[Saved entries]
---

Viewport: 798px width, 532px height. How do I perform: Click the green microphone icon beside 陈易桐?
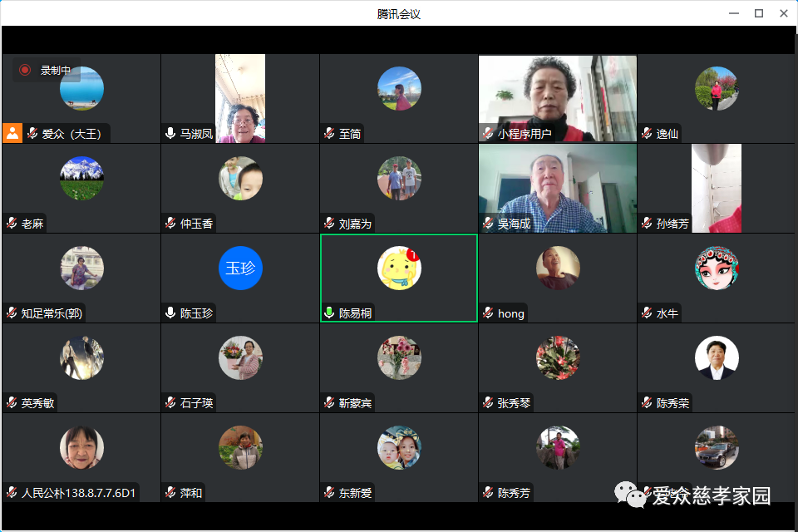tap(329, 313)
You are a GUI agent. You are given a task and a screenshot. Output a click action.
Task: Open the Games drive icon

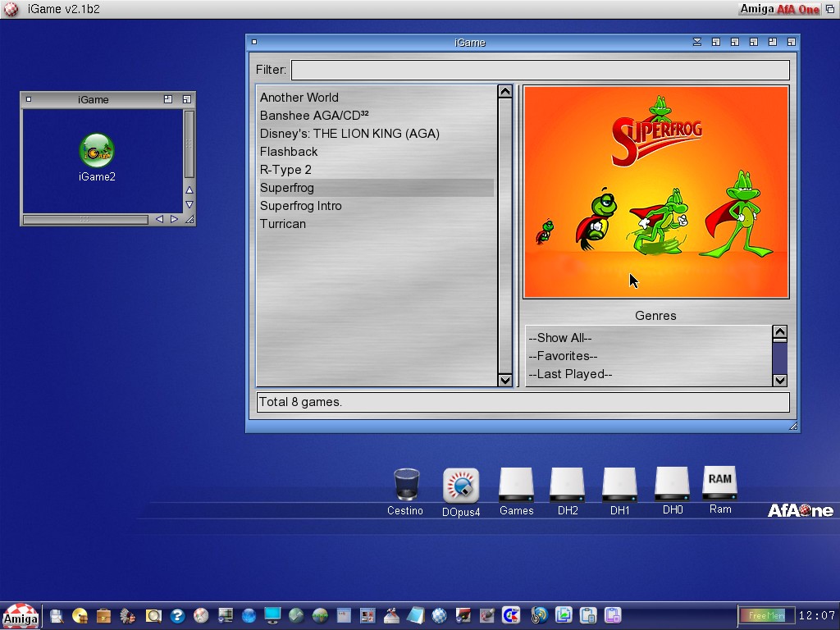click(x=516, y=486)
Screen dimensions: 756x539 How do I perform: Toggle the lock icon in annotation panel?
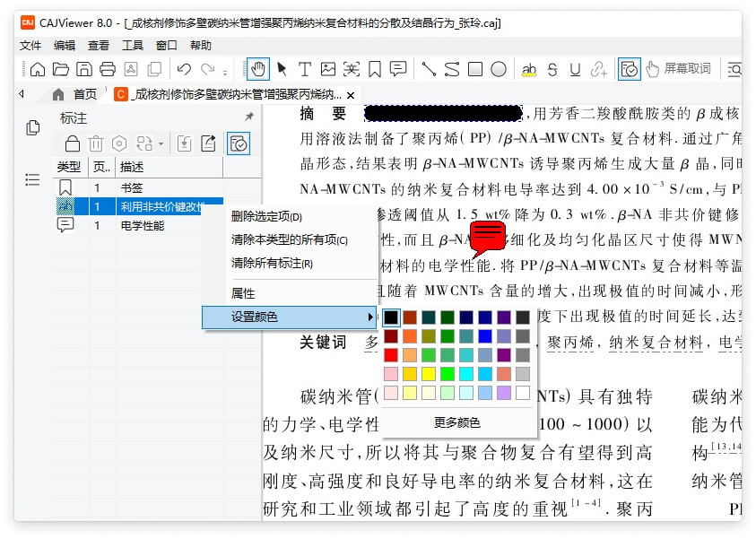[x=73, y=143]
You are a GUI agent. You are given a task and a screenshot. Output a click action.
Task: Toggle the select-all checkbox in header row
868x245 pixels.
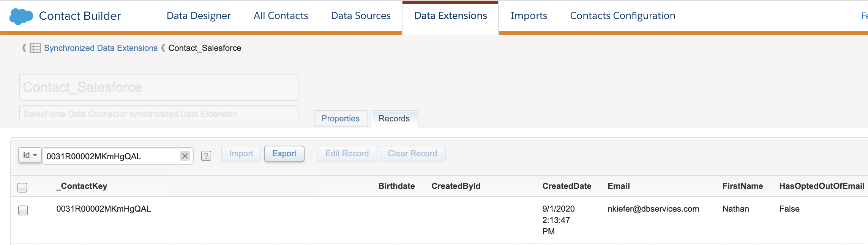click(22, 187)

---

# Problem
Make an exact copy of the records shown above, without the pictures.

# Response to this task
Viewport: 798px width, 532px height. How do I perform: Click the green microphone icon beside 陈易桐?
tap(329, 313)
You are a GUI agent. You are given a task and a screenshot. Output a click action.
Task: Open the Games drive icon

click(x=516, y=486)
Screen dimensions: 756x539 How do I perform: Toggle the lock icon in annotation panel?
[x=73, y=143]
You are a GUI agent. You are given a task and a screenshot. Output a click action.
Task: Toggle the select-all checkbox in header row
868x245 pixels.
click(22, 187)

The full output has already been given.